Exercise prompt:
Answer these questions from the market commentary:
(a) Who wrote the commentary, and on what date was it posted?
(b) What figure did the non-farm payroll report show, and what had been estimated?
(c) Which S&P level has the author been leaning against on the short side?

Page text:
Stocks Get Slammed: Is It Time to Buy?

By Todd Harrison  APR 05, 2013 10:47 AM

Discipline over conviction as we find our way.

 


Editor's Note: Todd posts his vibes in real time each day on our Buzz & Banter.

We awoke this morning to find a crimson tide rolling throughout the world, the bounce in Japan notwithstanding.  The paltry non-farm payroll report (88K vs. est. 190K) was the equivalent of Boo the Bear jumping up and down on Hoofy the Bull's fingers as he tries to hold on to the Cliff Branch.

For those reading the tea leaves -- or anyone who has studied Newton's law of gravity -- the slippage shouldn't come as a shocker.

We've been highlighting the chasm between perception and reality (the market at an all-time high yet nobody feeling like we're at an all-time high), the difference between a stock market rally and an economic recovery (in the system formerly known as capitalism), the price action in commodities (and what it means for stocks) and the technical toggle that is S&P (INDEXSP:.INX) 1580, which I've been leaning against on the short side.

Dataset excerpt:
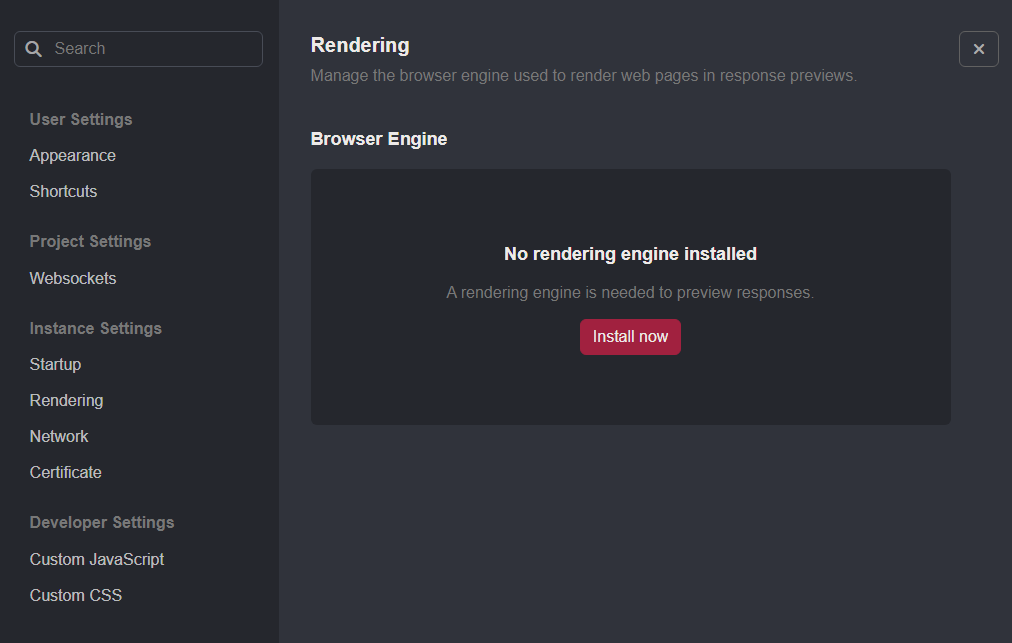Screen dimensions: 1012x643
Task: Click the Developer Settings section header
Action: coord(101,522)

Solution for this task:
(a) Todd Harrison, April 5, 2013.
(b) 88K, against an estimate of 190K.
(c) 1580.